-- Entries provided follows --

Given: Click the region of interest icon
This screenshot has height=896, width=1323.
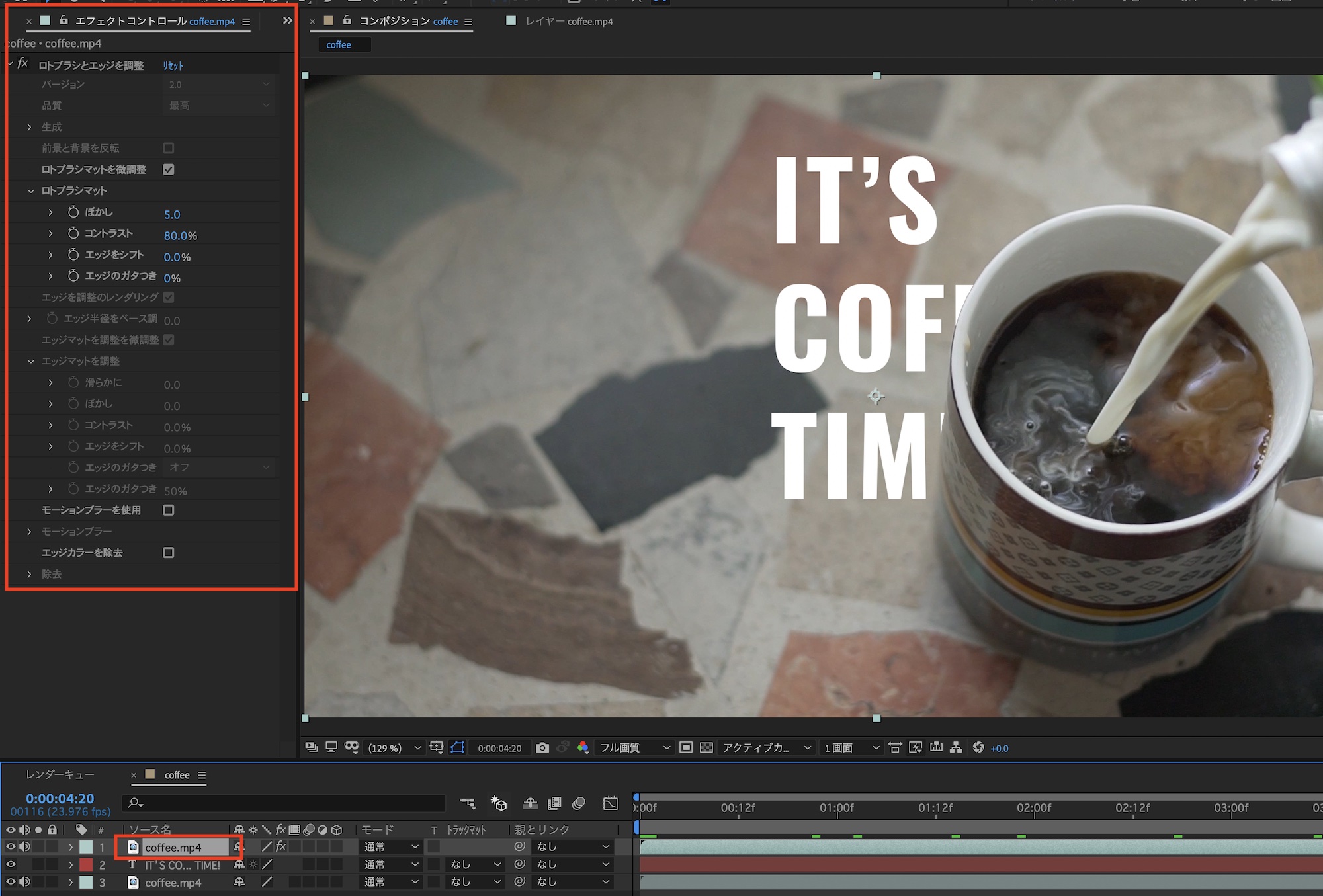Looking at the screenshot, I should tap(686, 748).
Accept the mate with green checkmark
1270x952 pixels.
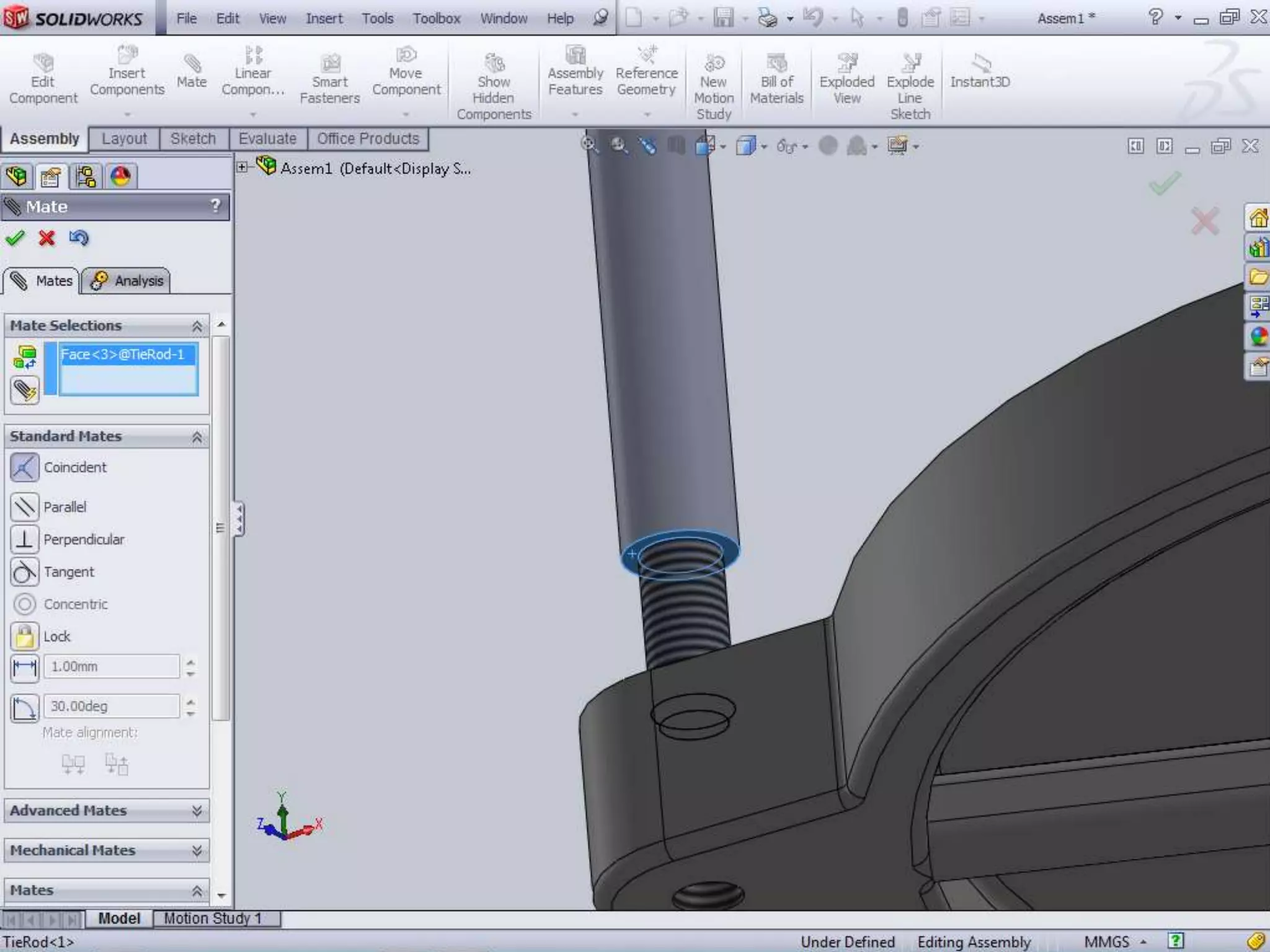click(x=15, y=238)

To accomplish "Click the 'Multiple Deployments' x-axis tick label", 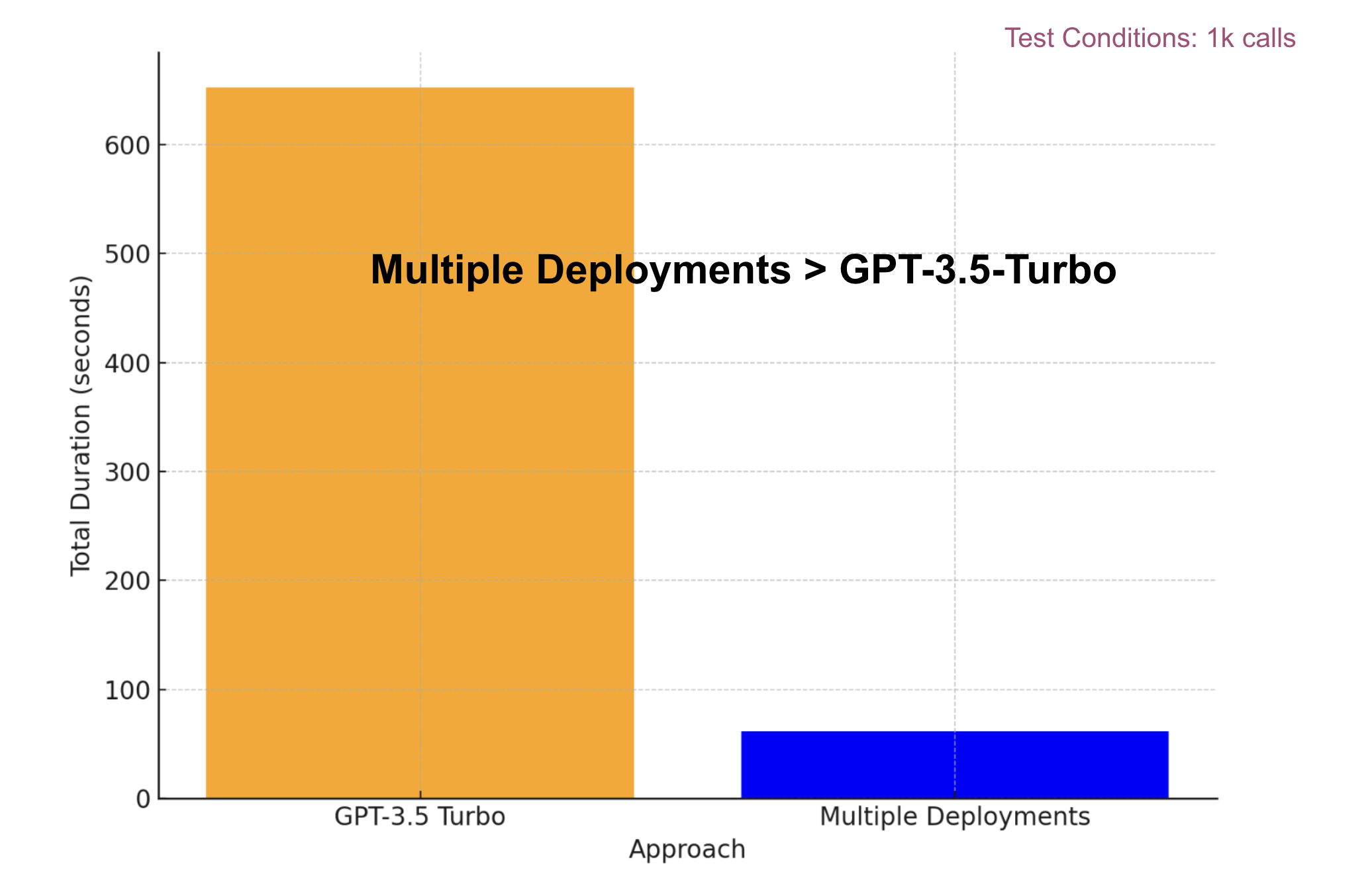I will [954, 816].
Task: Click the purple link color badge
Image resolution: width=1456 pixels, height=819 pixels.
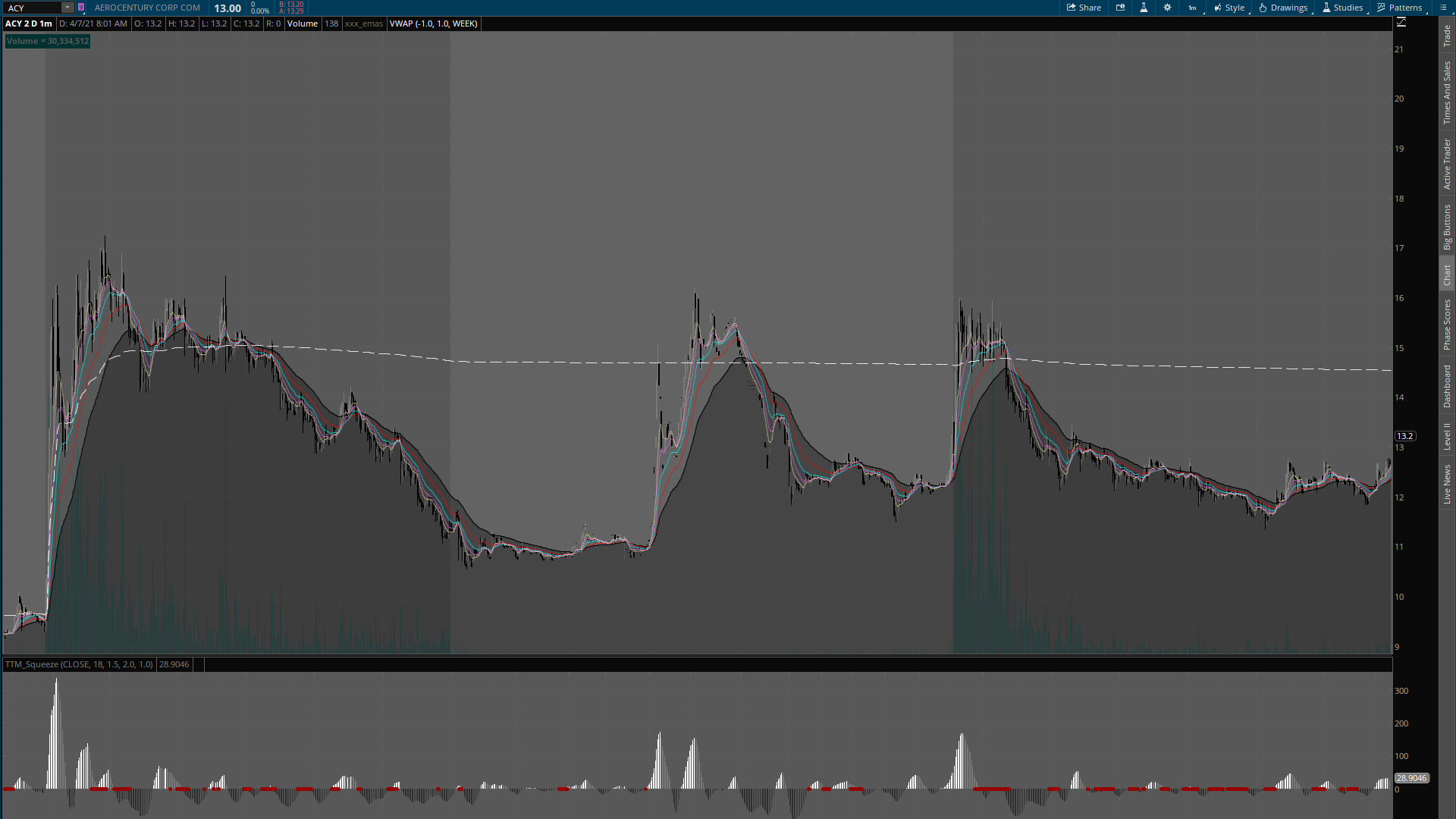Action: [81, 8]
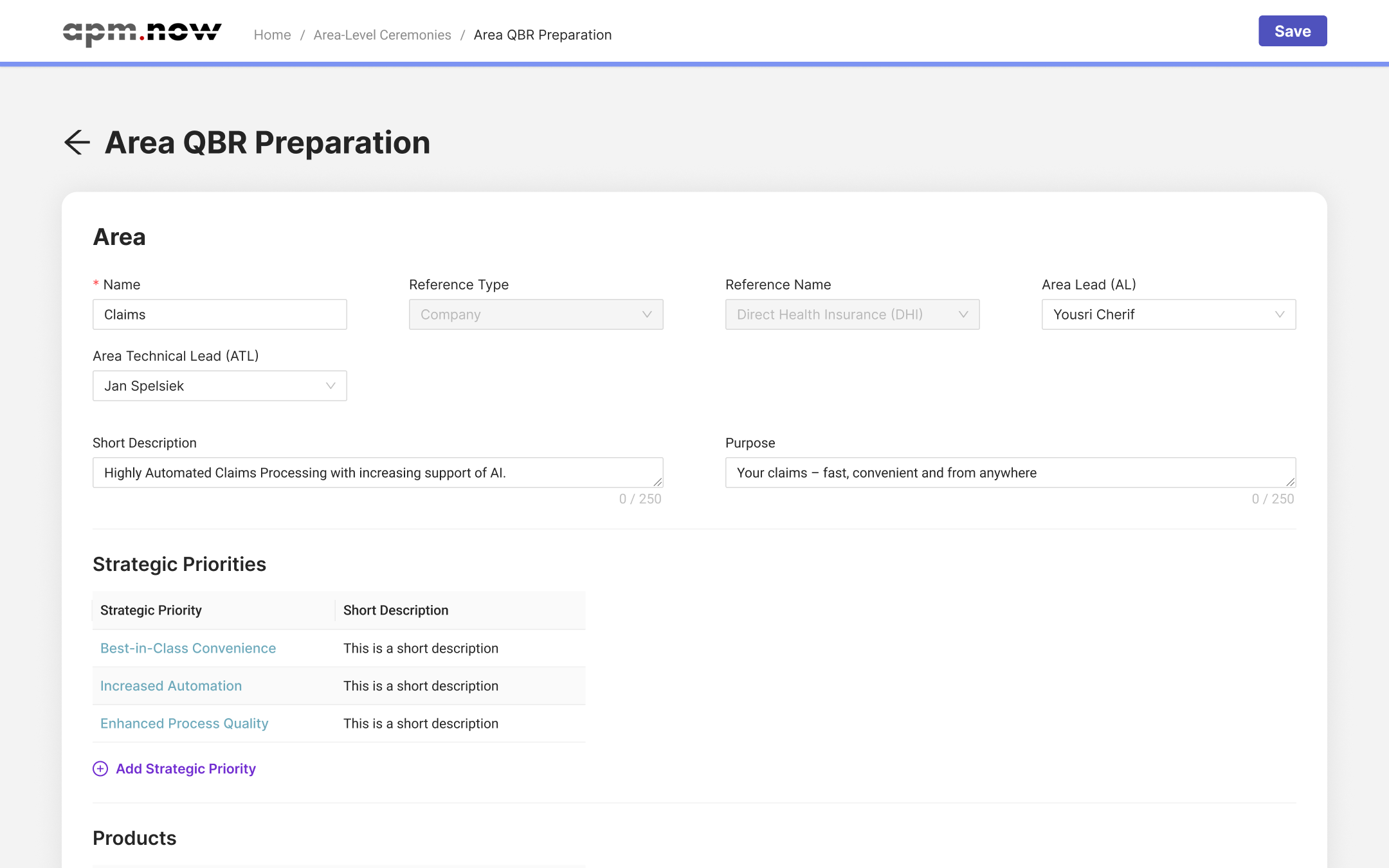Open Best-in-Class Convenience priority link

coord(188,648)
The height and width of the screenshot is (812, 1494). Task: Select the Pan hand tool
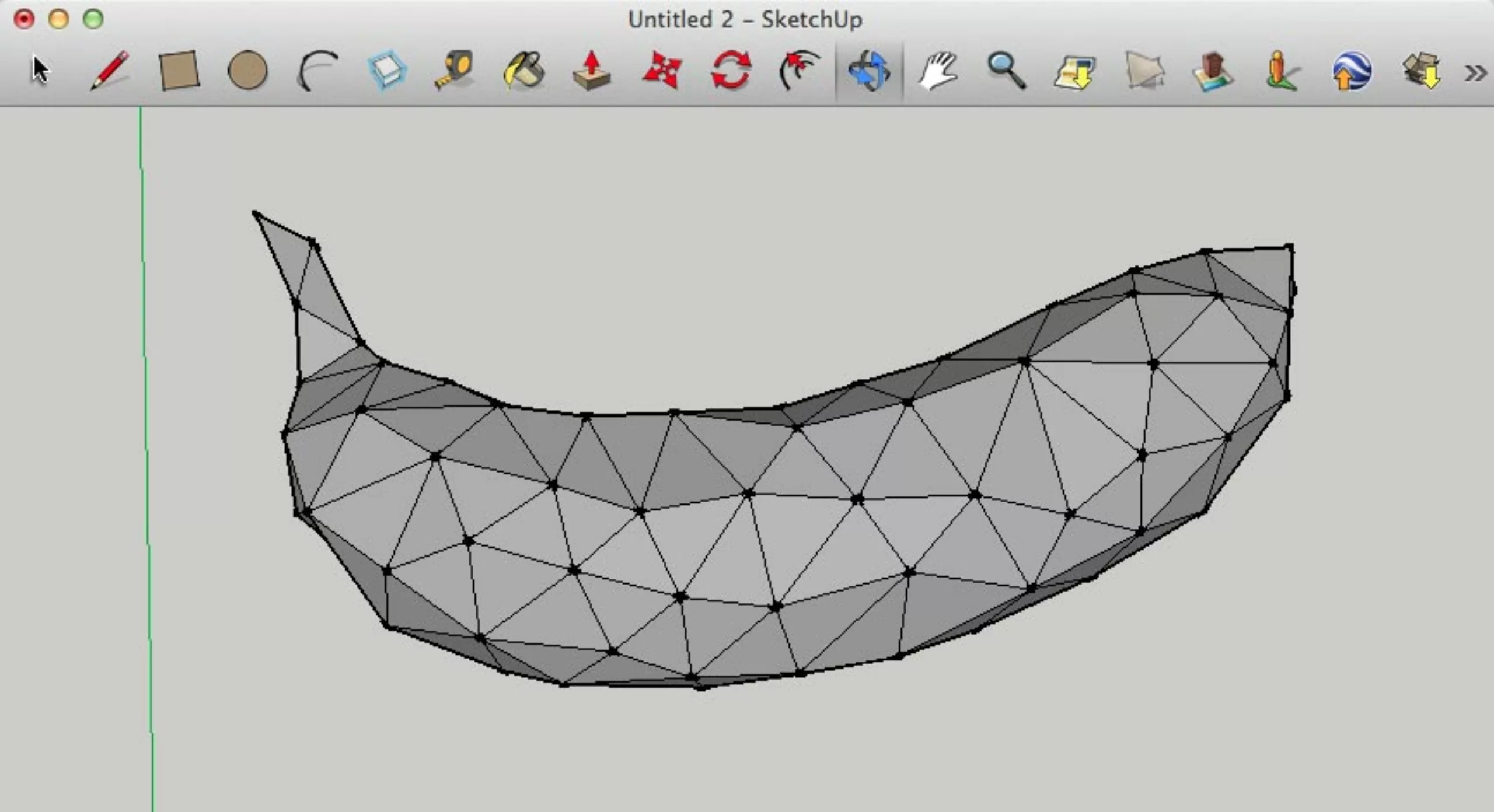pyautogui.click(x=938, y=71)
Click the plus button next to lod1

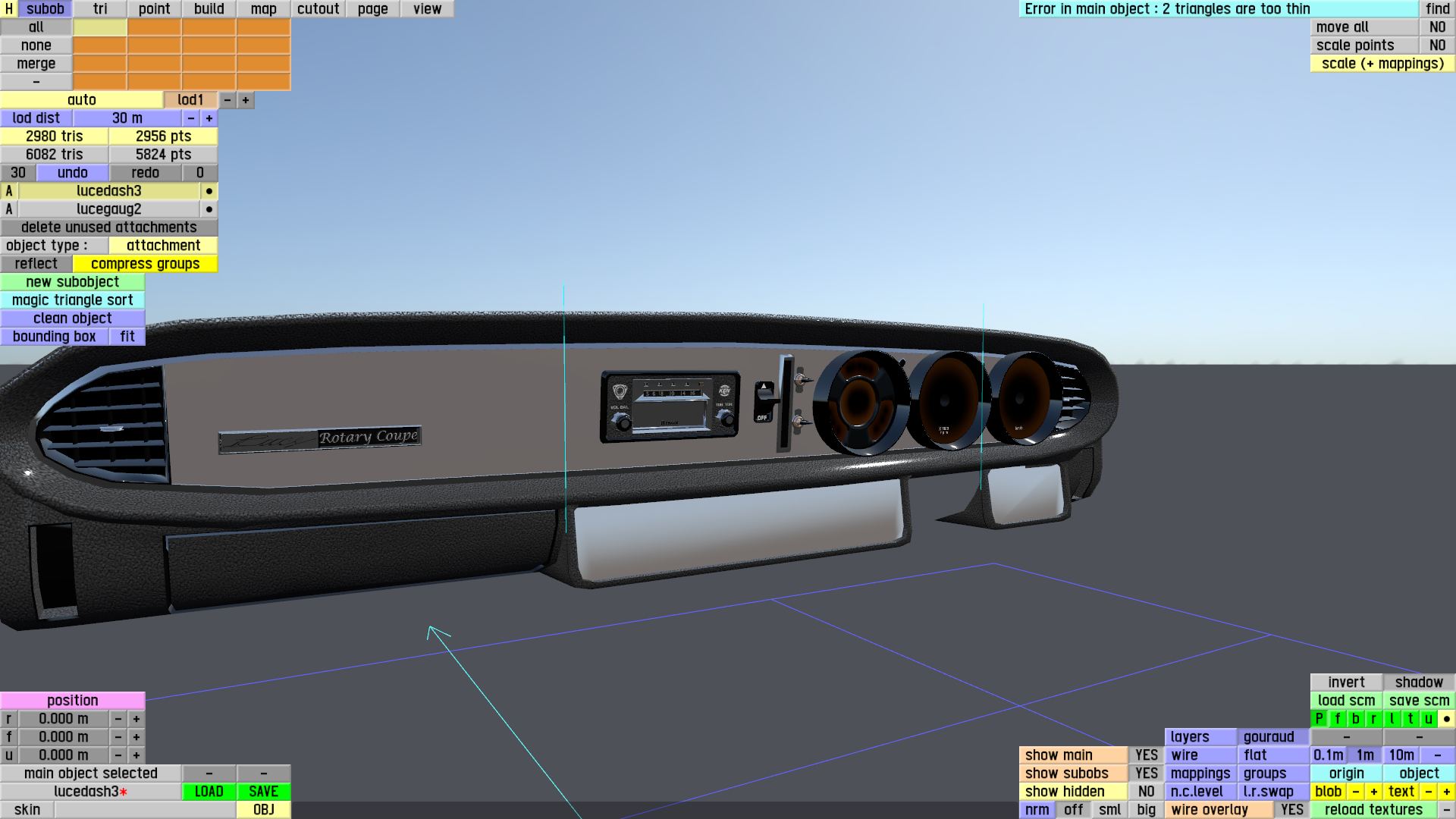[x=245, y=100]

-- Entries provided concluded --

■ Exercise objective
Set down, exactly as written, each line from the one that contains "Image resolution: width=1456" to the last line of the records, but none of the pictures.

■ Response
Image resolution: width=1456 pixels, height=819 pixels.
Action: [81, 8]
Open Best-in-Class Convenience priority link

coord(188,648)
The height and width of the screenshot is (812, 1494). Task: Select the Pan hand tool
pyautogui.click(x=938, y=71)
Click the plus button next to lod1

[x=245, y=100]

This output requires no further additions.